POLECENIE: Przedstaw wszystkie poniższe wiersze jako listę numerowaną. Puste linie pomiń.

PODANE WIERSZE:
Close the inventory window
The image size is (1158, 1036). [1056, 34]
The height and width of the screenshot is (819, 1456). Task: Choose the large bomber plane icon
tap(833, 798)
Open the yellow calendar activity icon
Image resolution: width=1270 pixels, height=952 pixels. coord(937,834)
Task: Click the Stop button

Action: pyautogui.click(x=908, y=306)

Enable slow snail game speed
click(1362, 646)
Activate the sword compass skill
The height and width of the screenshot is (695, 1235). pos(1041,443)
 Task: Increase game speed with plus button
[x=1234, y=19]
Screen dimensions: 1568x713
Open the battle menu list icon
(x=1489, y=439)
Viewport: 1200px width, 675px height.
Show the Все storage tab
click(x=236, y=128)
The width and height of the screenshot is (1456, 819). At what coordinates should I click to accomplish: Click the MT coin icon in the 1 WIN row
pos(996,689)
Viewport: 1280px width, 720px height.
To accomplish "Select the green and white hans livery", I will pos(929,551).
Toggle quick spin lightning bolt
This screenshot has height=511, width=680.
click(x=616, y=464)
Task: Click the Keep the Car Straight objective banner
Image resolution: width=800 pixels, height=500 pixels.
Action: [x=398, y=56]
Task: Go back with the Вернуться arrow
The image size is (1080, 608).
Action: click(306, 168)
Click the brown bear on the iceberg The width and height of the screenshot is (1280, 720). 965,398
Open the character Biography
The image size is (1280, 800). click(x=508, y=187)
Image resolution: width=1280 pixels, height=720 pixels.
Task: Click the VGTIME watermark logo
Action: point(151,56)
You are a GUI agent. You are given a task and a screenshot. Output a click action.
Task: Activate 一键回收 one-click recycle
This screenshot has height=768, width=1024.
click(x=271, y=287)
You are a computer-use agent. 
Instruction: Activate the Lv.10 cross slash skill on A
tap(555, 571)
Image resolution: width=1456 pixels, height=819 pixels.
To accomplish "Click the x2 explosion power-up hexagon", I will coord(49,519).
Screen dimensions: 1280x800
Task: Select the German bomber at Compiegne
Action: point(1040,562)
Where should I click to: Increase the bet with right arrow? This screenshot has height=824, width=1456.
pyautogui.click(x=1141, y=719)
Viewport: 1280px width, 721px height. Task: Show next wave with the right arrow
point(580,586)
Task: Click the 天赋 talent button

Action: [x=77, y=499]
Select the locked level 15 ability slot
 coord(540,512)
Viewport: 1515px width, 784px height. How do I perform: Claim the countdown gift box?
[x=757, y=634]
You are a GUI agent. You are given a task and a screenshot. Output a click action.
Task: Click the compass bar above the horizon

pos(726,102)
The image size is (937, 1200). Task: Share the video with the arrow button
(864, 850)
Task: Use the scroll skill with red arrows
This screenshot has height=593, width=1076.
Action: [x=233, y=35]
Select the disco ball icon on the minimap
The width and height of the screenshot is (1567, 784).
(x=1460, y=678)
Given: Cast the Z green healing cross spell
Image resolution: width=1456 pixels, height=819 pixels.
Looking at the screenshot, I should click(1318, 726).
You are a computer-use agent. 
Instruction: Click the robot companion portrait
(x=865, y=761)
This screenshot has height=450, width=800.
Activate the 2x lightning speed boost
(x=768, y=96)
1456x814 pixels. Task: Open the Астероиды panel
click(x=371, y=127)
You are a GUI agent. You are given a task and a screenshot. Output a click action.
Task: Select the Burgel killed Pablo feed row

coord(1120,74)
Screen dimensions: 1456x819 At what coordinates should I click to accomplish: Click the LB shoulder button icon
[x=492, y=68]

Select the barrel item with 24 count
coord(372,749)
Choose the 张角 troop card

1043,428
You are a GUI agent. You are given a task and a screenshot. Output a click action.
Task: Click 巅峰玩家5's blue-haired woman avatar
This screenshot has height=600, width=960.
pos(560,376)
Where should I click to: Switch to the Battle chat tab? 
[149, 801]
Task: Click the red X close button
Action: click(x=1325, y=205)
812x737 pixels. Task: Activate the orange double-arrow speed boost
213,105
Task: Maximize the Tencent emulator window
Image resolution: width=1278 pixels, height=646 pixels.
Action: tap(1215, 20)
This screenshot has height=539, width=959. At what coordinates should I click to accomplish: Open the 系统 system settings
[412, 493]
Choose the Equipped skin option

ODPOWIEDŹ NA POLECENIE:
1. Close the inventory window
2. The image size is (1158, 1036). [1056, 34]
3. The height and width of the screenshot is (819, 1456). Task: Choose the large bomber plane icon
4. tap(833, 798)
5. Open the yellow calendar activity icon
6. Image resolution: width=1270 pixels, height=952 pixels. coord(937,834)
7. Task: Click the Stop button
8. Action: pyautogui.click(x=908, y=306)
9. Enable slow snail game speed
10. click(1362, 646)
11. Activate the sword compass skill
12. The height and width of the screenshot is (695, 1235). pos(1041,443)
13.  Task: Increase game speed with plus button
14. [x=1234, y=19]
15. Screen dimensions: 1568x713
16. Open the battle menu list icon
17. (x=1489, y=439)
18. Viewport: 1200px width, 675px height.
19. Show the Все storage tab
20. click(x=236, y=128)
21. The width and height of the screenshot is (1456, 819). At what coordinates should I click to accomplish: Click the MT coin icon in the 1 WIN row
22. pos(996,689)
23. Viewport: 1280px width, 720px height.
24. To accomplish "Select the green and white hans livery", I will pos(929,551).
25. Toggle quick spin lightning bolt
26. This screenshot has height=511, width=680.
27. click(x=616, y=464)
28. Task: Click the Keep the Car Straight objective banner
29. Image resolution: width=800 pixels, height=500 pixels.
30. Action: [x=398, y=56]
31. Task: Go back with the Вернуться arrow
32. The image size is (1080, 608).
33. Action: click(306, 168)
34. Click the brown bear on the iceberg The width and height of the screenshot is (1280, 720). 965,398
35. Open the character Biography
36. The image size is (1280, 800). click(x=508, y=187)
37. Image resolution: width=1280 pixels, height=720 pixels.
38. Task: Click the VGTIME watermark logo
39. Action: point(151,56)
40. You are a GUI agent. You are given a task and a screenshot. Output a click action.
41. Task: Activate 一键回收 one-click recycle
42. This screenshot has height=768, width=1024.
43. click(x=271, y=287)
44. You are a computer-use agent. 
45. Instruction: Activate the Lv.10 cross slash skill on A
46. tap(555, 571)
47. Image resolution: width=1456 pixels, height=819 pixels.
48. To accomplish "Click the x2 explosion power-up hexagon", I will coord(49,519).
49. Screen dimensions: 1280x800
50. Task: Select the German bomber at Compiegne
51. Action: point(1040,562)
52. Where should I click to: Increase the bet with right arrow? This screenshot has height=824, width=1456.
53. pyautogui.click(x=1141, y=719)
54. Viewport: 1280px width, 721px height. Task: Show next wave with the right arrow
55. point(580,586)
56. Task: Click the 天赋 talent button
57. Action: [x=77, y=499]
58. Select the locked level 15 ability slot
59.  coord(540,512)
60. Viewport: 1515px width, 784px height. How do I perform: Claim the countdown gift box?
61. [x=757, y=634]
62. You are a GUI agent. You are given a task and a screenshot. Output a click action.
63. Task: Click the compass bar above the horizon
64. pos(726,102)
65. The image size is (937, 1200). Task: Share the video with the arrow button
66. (864, 850)
67. Task: Use the scroll skill with red arrows
68. This screenshot has height=593, width=1076.
69. Action: [x=233, y=35]
70. Select the disco ball icon on the minimap
71. The width and height of the screenshot is (1567, 784).
72. (x=1460, y=678)
73. Given: Cast the Z green healing cross spell
74. Image resolution: width=1456 pixels, height=819 pixels.
75. Looking at the screenshot, I should click(1318, 726).
76. You are a computer-use agent. 
77. Instruction: Click the robot companion portrait
78. (x=865, y=761)
79. This screenshot has height=450, width=800.
80. Activate the 2x lightning speed boost
81. (x=768, y=96)
82. 1456x814 pixels. Task: Open the Астероиды panel
83. click(x=371, y=127)
84. You are a GUI agent. You are given a task and a screenshot. Output a click action.
85. Task: Select the Burgel killed Pablo feed row
86. coord(1120,74)
87. Screen dimensions: 1456x819 At what coordinates should I click to accomplish: Click the LB shoulder button icon
88. [x=492, y=68]
89. Select the barrel item with 24 count
90. coord(372,749)
91. Choose the 张角 troop card
92. 1043,428
93. You are a GUI agent. You are given a task and a screenshot. Output a click action.
94. Task: Click 巅峰玩家5's blue-haired woman avatar
95. This screenshot has height=600, width=960.
96. pos(560,376)
97. Where should I click to: Switch to the Battle chat tab? 
98. [149, 801]
99. Task: Click the red X close button
100. Action: click(x=1325, y=205)
101. 812x737 pixels. Task: Activate the orange double-arrow speed boost
102. 213,105
103. Task: Maximize the Tencent emulator window
104. Image resolution: width=1278 pixels, height=646 pixels.
105. Action: tap(1215, 20)
106. This screenshot has height=539, width=959. At what coordinates should I click to accomplish: Open the 系统 system settings
107. [412, 493]
108. Choose the Equipped skin option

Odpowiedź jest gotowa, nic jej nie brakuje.